**The problem:** Character for character, reproduce every entry below.

# # # # # # #

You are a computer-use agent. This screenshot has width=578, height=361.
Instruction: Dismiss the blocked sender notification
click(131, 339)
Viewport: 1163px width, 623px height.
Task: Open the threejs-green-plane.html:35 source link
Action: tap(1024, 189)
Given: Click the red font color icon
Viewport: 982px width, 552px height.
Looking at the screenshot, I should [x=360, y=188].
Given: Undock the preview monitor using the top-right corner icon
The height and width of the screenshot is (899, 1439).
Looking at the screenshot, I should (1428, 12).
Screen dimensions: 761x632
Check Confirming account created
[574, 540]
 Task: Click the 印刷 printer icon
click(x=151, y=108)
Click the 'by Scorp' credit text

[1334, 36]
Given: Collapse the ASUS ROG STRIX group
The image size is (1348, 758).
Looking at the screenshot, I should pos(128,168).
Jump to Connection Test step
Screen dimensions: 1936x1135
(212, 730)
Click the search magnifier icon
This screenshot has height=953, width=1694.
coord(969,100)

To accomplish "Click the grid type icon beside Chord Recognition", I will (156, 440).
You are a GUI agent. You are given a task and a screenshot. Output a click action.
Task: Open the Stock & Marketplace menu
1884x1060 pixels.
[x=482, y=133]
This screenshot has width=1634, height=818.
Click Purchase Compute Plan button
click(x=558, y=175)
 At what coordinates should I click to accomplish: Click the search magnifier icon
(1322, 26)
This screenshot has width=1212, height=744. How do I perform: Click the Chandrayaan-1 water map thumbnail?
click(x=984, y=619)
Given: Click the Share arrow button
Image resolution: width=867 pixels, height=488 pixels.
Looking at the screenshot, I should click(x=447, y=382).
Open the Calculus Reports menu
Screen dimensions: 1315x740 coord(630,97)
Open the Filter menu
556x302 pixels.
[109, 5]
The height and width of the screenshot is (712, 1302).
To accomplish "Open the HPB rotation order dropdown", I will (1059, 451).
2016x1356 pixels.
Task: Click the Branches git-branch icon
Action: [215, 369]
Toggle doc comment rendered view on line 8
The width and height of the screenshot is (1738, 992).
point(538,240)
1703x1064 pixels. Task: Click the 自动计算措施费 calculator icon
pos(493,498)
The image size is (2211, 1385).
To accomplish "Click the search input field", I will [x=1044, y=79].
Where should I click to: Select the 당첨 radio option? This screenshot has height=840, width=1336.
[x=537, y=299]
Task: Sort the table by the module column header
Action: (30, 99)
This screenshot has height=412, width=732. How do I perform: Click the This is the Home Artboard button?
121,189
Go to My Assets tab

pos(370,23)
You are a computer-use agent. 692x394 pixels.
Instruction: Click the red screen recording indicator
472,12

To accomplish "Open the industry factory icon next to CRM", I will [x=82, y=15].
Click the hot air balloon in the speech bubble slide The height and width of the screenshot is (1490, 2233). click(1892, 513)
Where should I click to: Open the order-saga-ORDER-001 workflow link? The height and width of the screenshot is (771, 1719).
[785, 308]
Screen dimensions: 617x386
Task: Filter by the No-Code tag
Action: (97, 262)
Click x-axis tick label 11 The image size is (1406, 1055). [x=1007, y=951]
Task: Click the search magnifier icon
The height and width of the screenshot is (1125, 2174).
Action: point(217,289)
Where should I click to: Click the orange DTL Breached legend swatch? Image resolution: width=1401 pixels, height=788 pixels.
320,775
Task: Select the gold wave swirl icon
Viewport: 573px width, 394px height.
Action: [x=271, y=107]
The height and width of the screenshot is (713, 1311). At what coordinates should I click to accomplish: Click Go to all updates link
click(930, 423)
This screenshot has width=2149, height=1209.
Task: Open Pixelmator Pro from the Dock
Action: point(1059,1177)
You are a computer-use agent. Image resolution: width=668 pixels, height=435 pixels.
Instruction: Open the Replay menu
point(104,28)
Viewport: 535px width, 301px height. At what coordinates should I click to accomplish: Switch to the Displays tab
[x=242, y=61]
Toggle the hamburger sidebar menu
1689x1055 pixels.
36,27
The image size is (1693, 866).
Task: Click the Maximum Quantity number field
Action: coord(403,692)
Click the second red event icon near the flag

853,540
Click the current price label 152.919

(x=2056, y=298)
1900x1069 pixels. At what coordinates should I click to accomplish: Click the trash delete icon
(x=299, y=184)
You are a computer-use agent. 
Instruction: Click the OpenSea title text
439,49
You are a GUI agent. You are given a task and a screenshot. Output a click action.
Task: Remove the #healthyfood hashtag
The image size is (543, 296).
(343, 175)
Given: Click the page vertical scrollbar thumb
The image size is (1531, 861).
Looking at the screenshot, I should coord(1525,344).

# # # # # # #

**Response:**
You are a computer-use agent. This screenshot has width=578, height=361.
Instruction: Dismiss the blocked sender notification
click(131, 339)
Viewport: 1163px width, 623px height.
Task: Open the threejs-green-plane.html:35 source link
Action: tap(1024, 189)
Given: Click the red font color icon
Viewport: 982px width, 552px height.
Looking at the screenshot, I should [x=360, y=188].
Given: Undock the preview monitor using the top-right corner icon
The height and width of the screenshot is (899, 1439).
Looking at the screenshot, I should (1428, 12).
Screen dimensions: 761x632
Check Confirming account created
[574, 540]
 Task: Click the 印刷 printer icon
click(x=151, y=108)
Click the 'by Scorp' credit text

[1334, 36]
Given: Collapse the ASUS ROG STRIX group
The image size is (1348, 758).
Looking at the screenshot, I should pos(128,168).
Jump to Connection Test step
Screen dimensions: 1936x1135
(212, 730)
Click the search magnifier icon
This screenshot has height=953, width=1694.
coord(969,100)

To accomplish "Click the grid type icon beside Chord Recognition", I will (156, 440).
You are a GUI agent. You are given a task and a screenshot. Output a click action.
Task: Open the Stock & Marketplace menu
1884x1060 pixels.
[x=482, y=133]
This screenshot has width=1634, height=818.
Click Purchase Compute Plan button
click(x=558, y=175)
 At what coordinates should I click to accomplish: Click the search magnifier icon
(1322, 26)
This screenshot has width=1212, height=744. How do I perform: Click the Chandrayaan-1 water map thumbnail?
click(x=984, y=619)
Given: Click the Share arrow button
Image resolution: width=867 pixels, height=488 pixels.
Looking at the screenshot, I should click(x=447, y=382).
Open the Calculus Reports menu
Screen dimensions: 1315x740 coord(630,97)
Open the Filter menu
556x302 pixels.
[109, 5]
The height and width of the screenshot is (712, 1302).
To accomplish "Open the HPB rotation order dropdown", I will (1059, 451).
2016x1356 pixels.
Task: Click the Branches git-branch icon
Action: [215, 369]
Toggle doc comment rendered view on line 8
The width and height of the screenshot is (1738, 992).
point(538,240)
1703x1064 pixels. Task: Click the 自动计算措施费 calculator icon
pos(493,498)
The image size is (2211, 1385).
To accomplish "Click the search input field", I will [x=1044, y=79].
Where should I click to: Select the 당첨 radio option? This screenshot has height=840, width=1336.
[x=537, y=299]
Task: Sort the table by the module column header
Action: (30, 99)
This screenshot has height=412, width=732. How do I perform: Click the This is the Home Artboard button?
121,189
Go to My Assets tab

pos(370,23)
You are a computer-use agent. 692x394 pixels.
Instruction: Click the red screen recording indicator
472,12

To accomplish "Open the industry factory icon next to CRM", I will [x=82, y=15].
Click the hot air balloon in the speech bubble slide The height and width of the screenshot is (1490, 2233). click(1892, 513)
Where should I click to: Open the order-saga-ORDER-001 workflow link? The height and width of the screenshot is (771, 1719).
[785, 308]
Screen dimensions: 617x386
Task: Filter by the No-Code tag
Action: (97, 262)
Click x-axis tick label 11 The image size is (1406, 1055). [x=1007, y=951]
Task: Click the search magnifier icon
The height and width of the screenshot is (1125, 2174).
Action: point(217,289)
Where should I click to: Click the orange DTL Breached legend swatch? Image resolution: width=1401 pixels, height=788 pixels.
320,775
Task: Select the gold wave swirl icon
Viewport: 573px width, 394px height.
Action: [x=271, y=107]
The height and width of the screenshot is (713, 1311). At what coordinates should I click to accomplish: Click Go to all updates link
click(930, 423)
This screenshot has width=2149, height=1209.
Task: Open Pixelmator Pro from the Dock
Action: point(1059,1177)
You are a computer-use agent. Image resolution: width=668 pixels, height=435 pixels.
Instruction: Open the Replay menu
point(104,28)
Viewport: 535px width, 301px height. At what coordinates should I click to accomplish: Switch to the Displays tab
[x=242, y=61]
Toggle the hamburger sidebar menu
1689x1055 pixels.
36,27
The image size is (1693, 866).
Task: Click the Maximum Quantity number field
Action: coord(403,692)
Click the second red event icon near the flag

853,540
Click the current price label 152.919

(x=2056, y=298)
1900x1069 pixels. At what coordinates should I click to accomplish: Click the trash delete icon
(x=299, y=184)
You are a computer-use agent. 
Instruction: Click the OpenSea title text
439,49
You are a GUI agent. You are given a task and a screenshot. Output a click action.
Task: Remove the #healthyfood hashtag
The image size is (543, 296).
(343, 175)
Given: Click the page vertical scrollbar thumb
The image size is (1531, 861).
Looking at the screenshot, I should coord(1525,344).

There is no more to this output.